*Records contained in a dataset*.
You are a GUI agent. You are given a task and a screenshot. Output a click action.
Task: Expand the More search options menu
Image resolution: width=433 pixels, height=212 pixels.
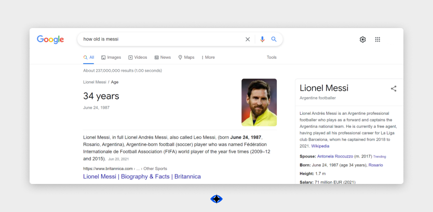pos(208,58)
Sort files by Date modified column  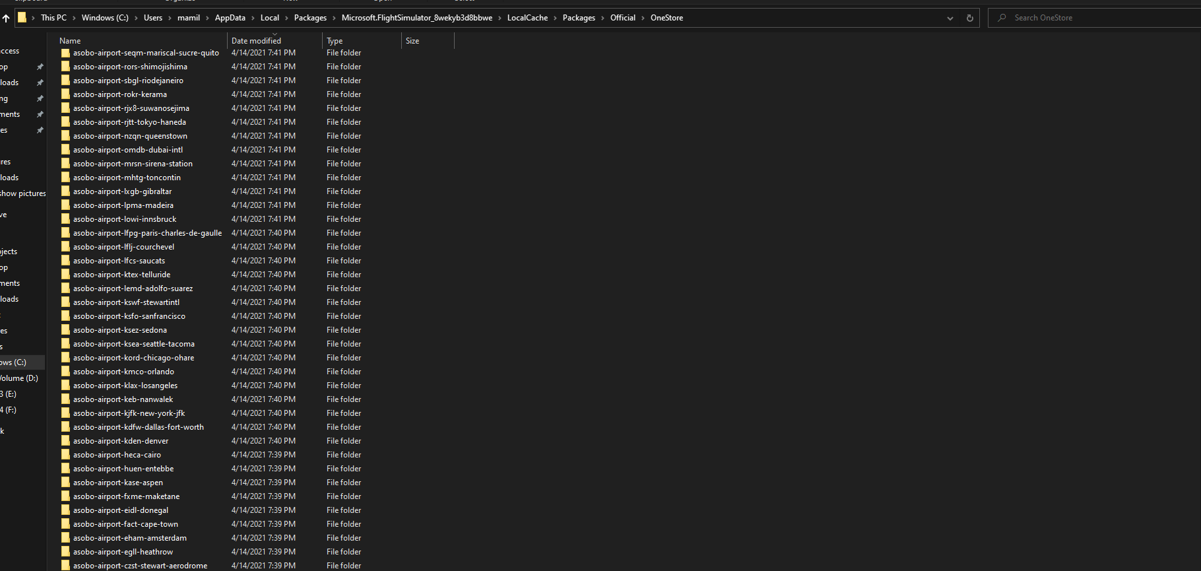point(256,41)
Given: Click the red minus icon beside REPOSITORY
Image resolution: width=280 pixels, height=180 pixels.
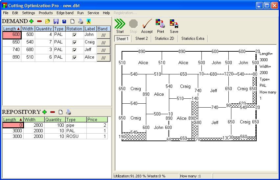Looking at the screenshot, I should click(x=53, y=112).
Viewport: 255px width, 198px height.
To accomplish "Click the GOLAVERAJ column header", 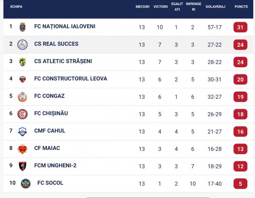I will pos(215,7).
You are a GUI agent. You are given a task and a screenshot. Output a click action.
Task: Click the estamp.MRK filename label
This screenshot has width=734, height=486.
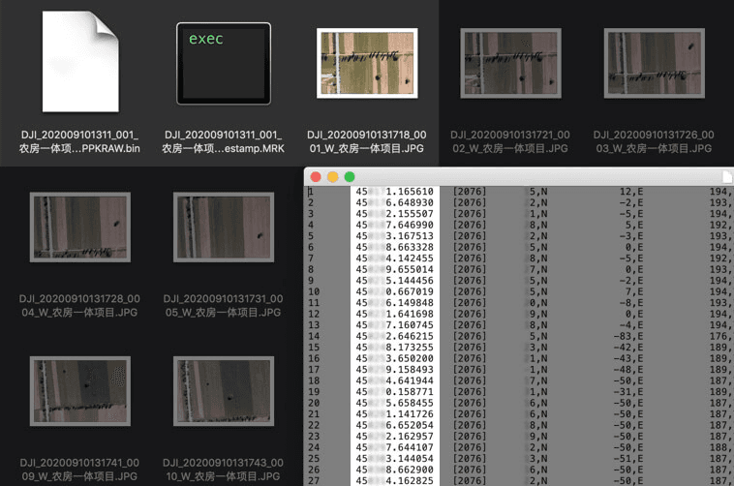tap(224, 142)
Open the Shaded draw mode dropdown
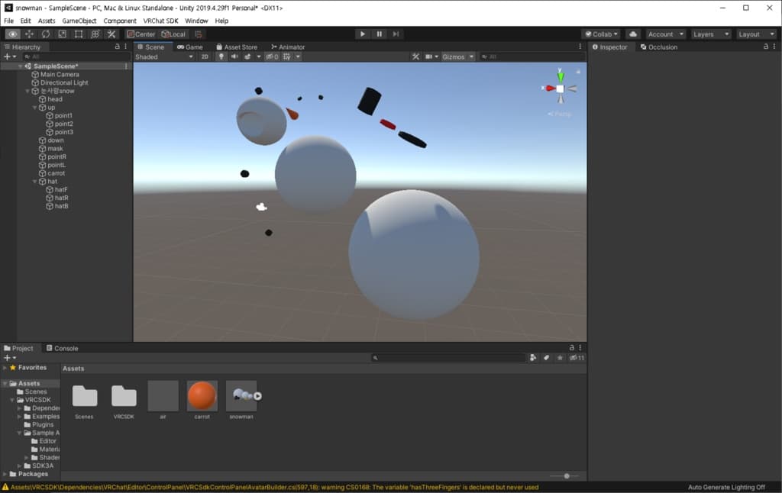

*EXERCISE PROMPT*.
Print nothing but the lines above starting with the line that contains "Given: Click the" and going on through the line that contains "Viewport: 255px width, 198px height.". Leave out the pictures.

*SOLUTION*.
Given: Click the red minus icon beside REPOSITORY
Image resolution: width=280 pixels, height=180 pixels.
Looking at the screenshot, I should click(x=53, y=112).
Viewport: 255px width, 198px height.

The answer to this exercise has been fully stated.